Labels: disease, medication
Friday, March 10, 2006
My life is not a theory
And sometimes, that's not enough. Sometimes, we get pregnant anyway. If we're lucky, we have supportive partners who will stand by us and help us deal with that -- regardless of the decision we make. Some of us will choose to brave the odds and continue our pregancies. And some of those pregnancies will result in healthy babies, healthy mothers. Some will result in healthy babies, dead mothers. Or healthy babies, damaged mothers. Or dead baby, dead mother. Or some combination thereof. But so long as it's a choice made by the woman who is pregnant, to risk her life or not, it's a choice that should be honored and respected. It's not a choice that should be forced on any woman.
We are not abstractions. We are not some percentage of all abortions performed. We are not a percentage of all pregnancies. We are real, live women. We have families. We have friends. We have people who love us, whom we love. We have roots and connections in this world. The loss of a single one of us has ripples that no law can foresee or legislate.
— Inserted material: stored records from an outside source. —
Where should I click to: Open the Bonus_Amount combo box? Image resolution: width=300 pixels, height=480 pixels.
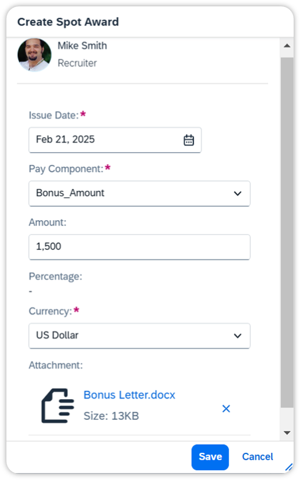[x=140, y=194]
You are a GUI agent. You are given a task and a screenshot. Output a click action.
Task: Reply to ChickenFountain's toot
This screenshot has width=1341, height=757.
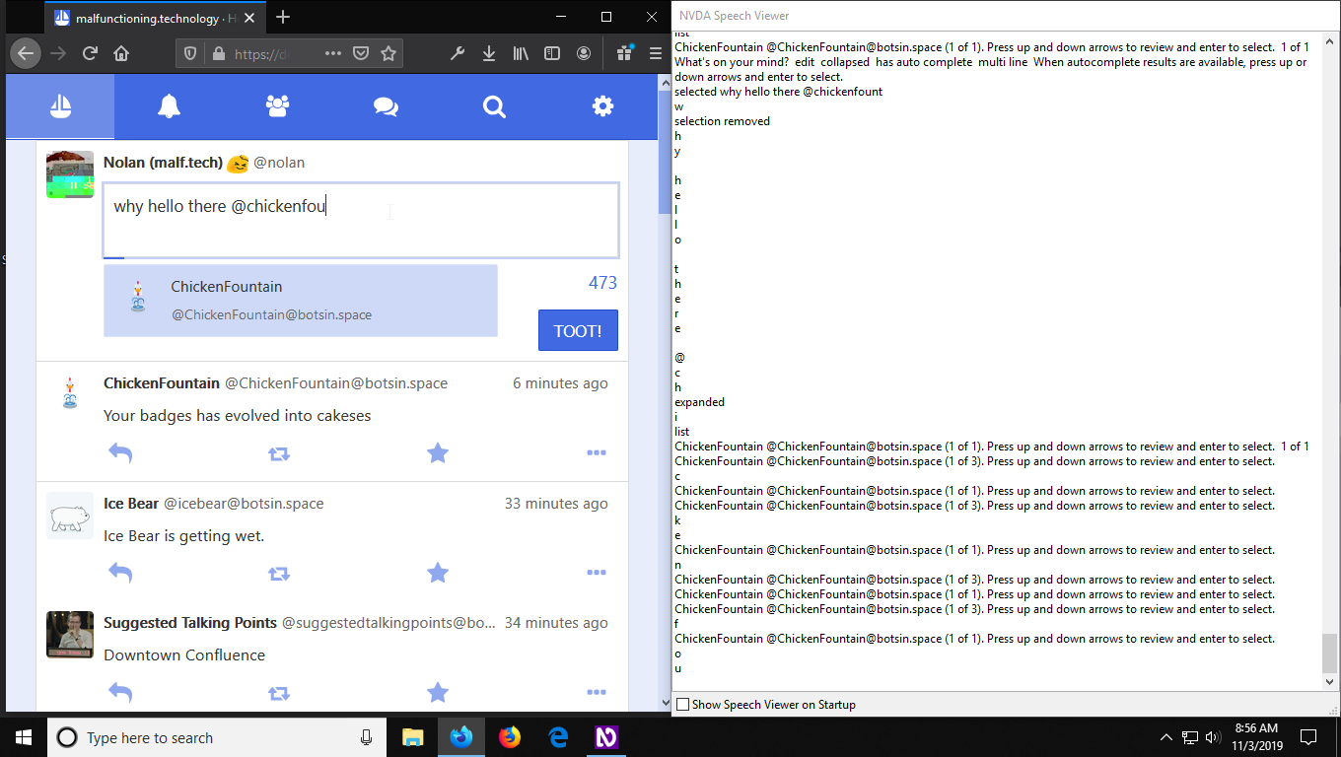[120, 453]
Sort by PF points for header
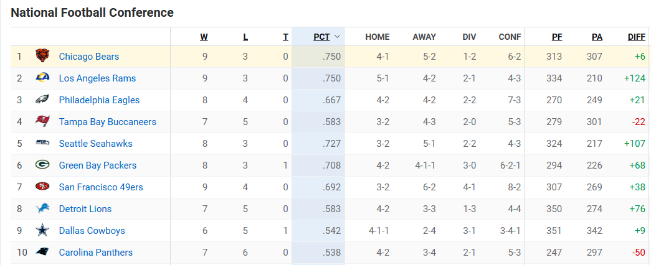Screen dimensions: 651x265 pyautogui.click(x=557, y=37)
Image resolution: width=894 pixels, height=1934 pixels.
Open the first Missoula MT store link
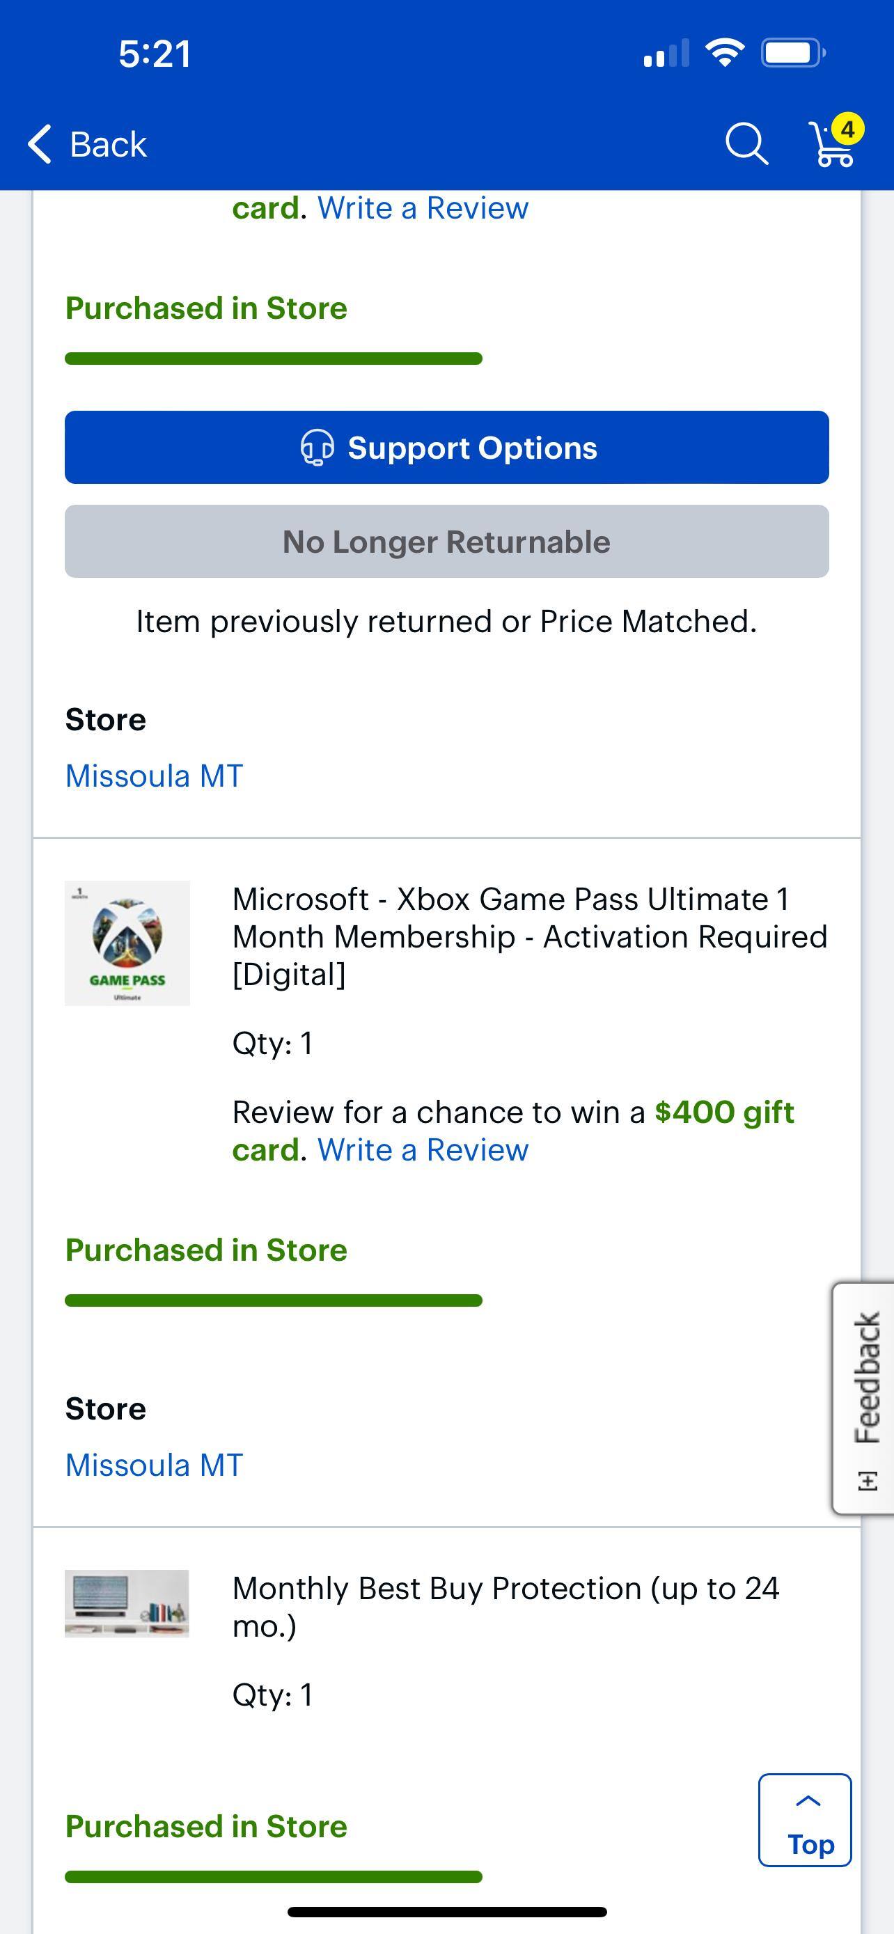tap(154, 776)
Yes, anti-choice people will say, but what about the baby? What if you're aborting the next Einstein or the person who grows up to cure the very disease you're sick with? To that I say: What if the woman you're killing/maiming IS the next Einstein or the woman who will cure this disease? Why do they always assume that the people who are already here are incapable of greatness? Why is it always someone not born yet who will save the world? Have they so little faith in those of us in the here and now that they can't imagine we're capable of saving ourselves? Or is it just because we're women and women can't do those sorts of things? Also, if we're going to get into the 'What if' game, what if the fetus that's aborted was the next Hitler? What if it was the next Stalin? That game is a dead end. The fact is, you don't know. You can't know and it's pointless to speculate.
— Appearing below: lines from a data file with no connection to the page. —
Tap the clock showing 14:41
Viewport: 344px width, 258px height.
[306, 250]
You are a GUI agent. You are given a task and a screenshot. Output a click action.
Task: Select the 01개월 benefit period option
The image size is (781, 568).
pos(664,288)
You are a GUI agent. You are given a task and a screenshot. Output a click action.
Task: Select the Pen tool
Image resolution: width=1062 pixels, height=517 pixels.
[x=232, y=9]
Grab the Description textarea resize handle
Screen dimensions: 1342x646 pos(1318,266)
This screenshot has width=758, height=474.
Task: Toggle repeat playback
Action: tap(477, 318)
They also show a remarkable lack of faith in the God (most of them) claim to believe in. If god is so powerful and all-knowing, why would he put a soul in a fetus he knew was going to be aborted? Why would he allow the next Einstein to be created, knowing s/he would never be born? That doesn't say much for god.
I'm sick to death of being treated like a Thing. I am not a Thing. I am a Person. I am a Human Being. A Woman, specifically. I am not some number on a page, not some compilation of medical records that a judge gets to look at and decide if I'm sick enough to warrant terminating a pregnancy that's threatening to rob me of bodily function but not quite my life. This is MY life, I get to decide if the risks are worth it. I get to decide if having a child is important enough for me to risk liver failure, or kidney failure, or stroke, or heart attack, or permanent muscle or joint damage. I do. Not the state, not a bunch of men in Washington, not anyone else. Me. If you think you can take that right away from me, and all the other women (not theories!) in this country, you're in for a rude awakening. Women are not theories and it's time people were reminded of that.